Monday's training run from Jackson Park is, in my opinion, the hardest course of the Parkersburg Half Marathon training sessions. Oh and it has hills. One thing we will all have in common on Monday evening, first timers and well as long timers, is the dread we will feel at the bottom of Jackson Park Hill.
Running hills is something that makes even the most experienced runners groan. I have read numerous articles on the benefits of hill running and how it improves running efficiency. . I've watched videos of the pros who make it look easy and assure me that I will climb up and down hills with ease if I "tweak" my form. So I head out on my hilly run, inspired and motivated with my new knowledge of hill running. I get to the bottom of broad street hill and start to ascend. My form in check, looking to the horizon, feet low to the ground, increased leg turnover, feeling good. Halfway up, something is familiar, oh yes, this pain, I remember it well. Form is gone. I am focusing on the top of this dreadful hill that I hate. It is too far to the top and by the time I get there I am gasping for air and my hands are on my knees. That wasn't the way it was supposed to go.

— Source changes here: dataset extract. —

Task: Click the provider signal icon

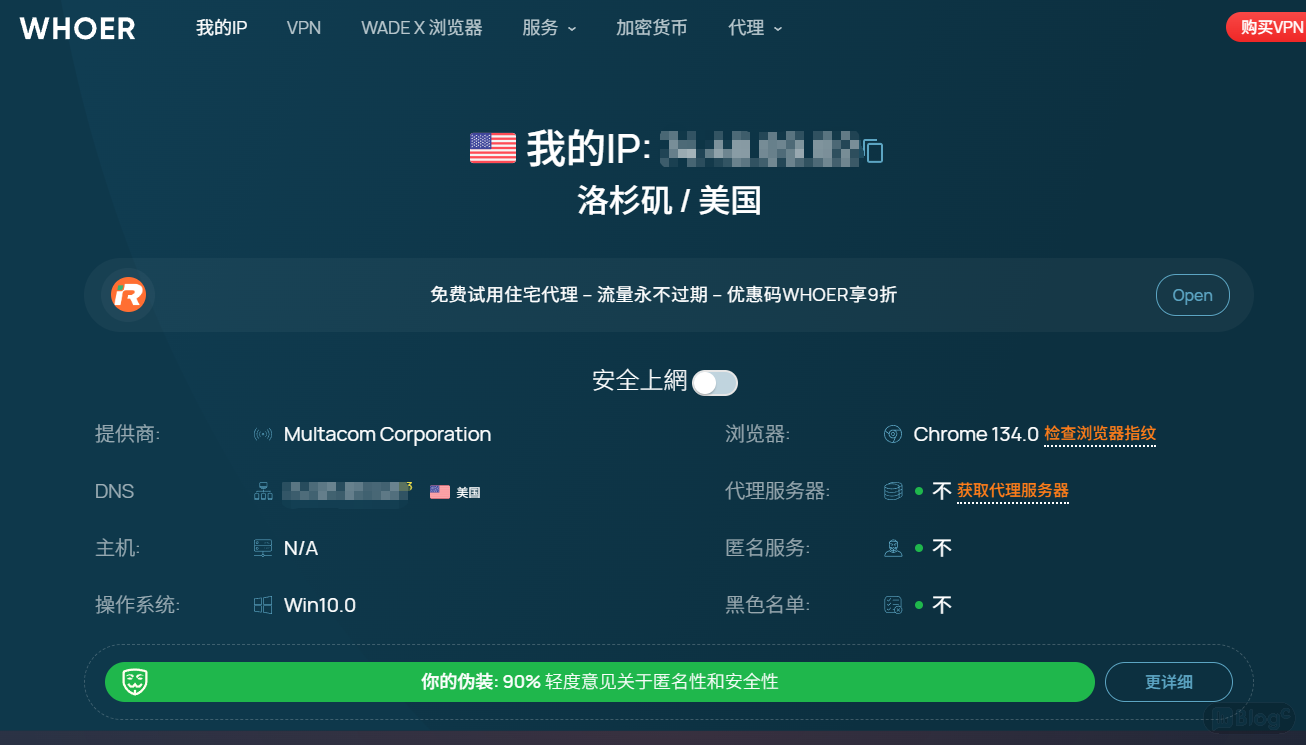Action: click(263, 435)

Over the years I have learned that running requires mental toughness every bit as much as physical preparedness. An experience running friend, Jeff Cox once told me that the only way to become a good hill runner was to "run hills". Sounds simple, yes, but I realized I couldn't train on flat courses and be ready for the hills on race day. So I took a different approach. I now run hills, regularly. I tell myself "bring it" at the bottom instead of "I cant do this". My thoughts are of people who inspire me, like my father and Rick Brown. If they can bravely face their battles, I can surely make it up this hill. I focus on maintaining good form and realize that my pace will slow down, but I will make It up on the other side.

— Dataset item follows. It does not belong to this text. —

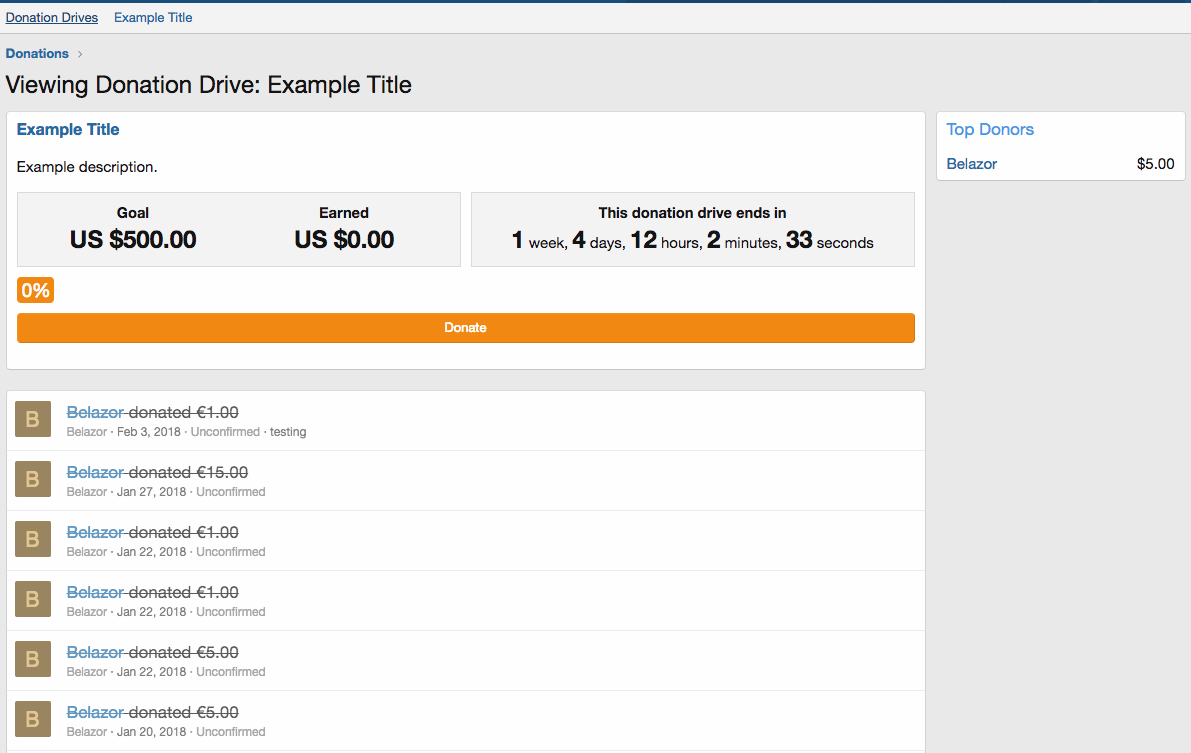
Task: Open Belazor's profile in Top Donors
Action: coord(971,164)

The seven mile run last Tuesday introduced a few long grades. I talked to several runners and walkers along the course. Devante is running his first half this year after a friend encouraged him to take on the challenge. He is running in Vienna throughout the week and seems motivated to tackle the challenge of the Parkersburg half course. He was running with Brennen, a ninth grader, who is also running his first half in Parkersburg this August. They were running together and looked strong. Martha Hesson , a registered nurse, has reaped the rewards of mental toughness. She joined the beginners walking clinic last year because of some health problems.
"I have two small grandchildren and I want to be able to keep up with them and see them graduate".

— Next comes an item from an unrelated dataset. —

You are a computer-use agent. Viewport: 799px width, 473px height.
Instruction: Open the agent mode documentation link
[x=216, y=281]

After completing the beginners clinic she stuck with racewalking in attempts to "get healthy". 30lbs weight loss later, she feels "100% better" and her health issues are all under control. She has become quite the competitive racewalker and has really enjoyed meeting the nice group of friends that she trains with. She has signed up for the marathon in Disney World in January and plans to incorporate the Parkersburg Half in her training.
Everyone is going through their own journey. Some are out there racing against the clock while others are just trying to stay healthy. Whatever the reason you are out hitting the pavement, be proud of yourself. Most of us don't tap in to the mental toughness that we possess deep inside. It is there, trust me. I challenge you to bring it out on Monday night. See you at Jackson Park.